What else the GOP puppets continue to blunder, stage-right, and the ongoing plundering of the Goldman Sachs muppets I've already covered in a previous epistle on the venality of businesses whose goal is not to serve human needs, but to maximize short-term profit at the expense of their clients. The multiple tragedies of wars in Syria and Afghanistan just continue apace.
Then I ran headlong into a thoughtful book "Why Nations Fail: the Origins of Power, Prosperity and Poverty," by two economists from MIT and Harvard. There have been others who've attempted that issue, including Jared Diamond's legendary Guns and Germs and Steel (and to a much lesser extent Collapse). Authors will often claim that some combination of geography, climate, resources and innovation account for why some societies get ahead, and others languish.
In Why Nations Fail, the authors contend that success or failure of nations is best described and predicted by the interaction of two sets of forces, economic and political. Each system can be characterized as either Inclusive or Extractive, depending on whether the return on effort is shared broadly, or reserved to a privileged elite. A feudal system would be characterized as Extractive, with the benefits of most effort redounding to the Lord of the manor.
Similarly, a Haitian mango grower won't choose to expand his orchard, because he knows that others will usurp the fruits of his labors. The laws of property are flexible enough, and corruption is sufficiently endemic, that he confidently assumes that it is better for him to under-produce his potential. Multiply that effect by lots of Haitians, and you produce a stagnant economy.
What creates the economic environment within which trades are plied is a political system that is also Inclusive or Extractive. In this sense, Inclusive implies broad participation and representation of viewpoints, in a government strong enough to enforce the rule of law. Governments less broadly representative of the people are more Extractive, in their terms. The two systems political and economic are self-reinforcing in either direction, to the benefit or detriment of their peoples' prospects. If fewer people control the apparatus of government, the economic system will also tend to serve their narrow (Extractive) interests.

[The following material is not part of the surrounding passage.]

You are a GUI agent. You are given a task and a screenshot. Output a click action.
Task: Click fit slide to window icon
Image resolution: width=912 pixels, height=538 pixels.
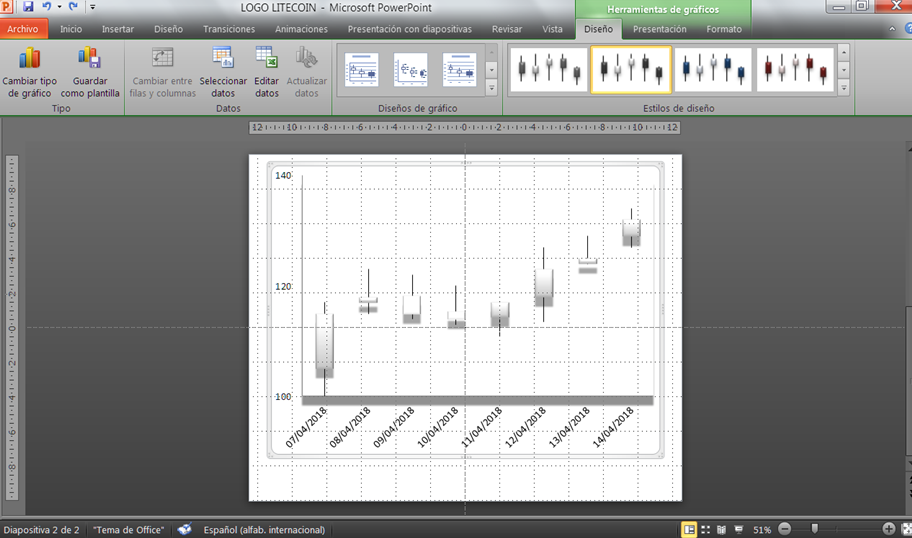click(905, 529)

The authors suggest that this explains why foreign aid can have vastly different consequences in various political/economic contexts. Aid that's applied to Extractive polities quickly finds its way to the elites, leaving behind those many whom it was intended to assist out of poverty. The authors also believe that China will need to broadly reform its Extractive political institutions if it is to achieve its potential they anticipate that it will be slow to do so, and that its ascendancy in world affairs will be curtailed thereby.
The implications for policy are enormous, suggesting that America's foreign policies ought to focus on factors that encourage Inclusiveness such as education, women's condition and direct promotion of the rule of law. In the past, it can be argued, the US focused more on stability, as an end in itself. I think it's possible to consider the Arab Spring to be a massive exercise in expanding Inclusion by broadening participation and benefit.
If the authors are right, they may also be offering a cautionary tale for US domestic health. As noted elsewhere, there has been a massive migration of wealth from the middle class to the upper reaches of American society. Put another way, the benefits of this economy have been trending toward the economic elites the US, the shining example of Inclusiveness in an Extractive world, has become a more Extractive economy in the past two generations. That flow of wealth, augmented by the concurrent removal of political campaign finance limits, potentially sets up the conditions of an Extractive feedback loop.
Now, America has historically stepped back away from plutocracy, and our political graveyards are littered with exceptionally wealthy individuals who sought to buy their way to power. And the Occupy and TeaParty movements on both ends of the spectrum suggest a continuing passion for participation. But there's strength in the authors' thesis that Inclusion breeds Inclusion breeds success as a nation and an economy. And vice versa. We cannot afford to come to a broadly held perception that the economic game is rigged, and we would be wise to govern in ways that encourage breadth of the flow of the benefits of effort.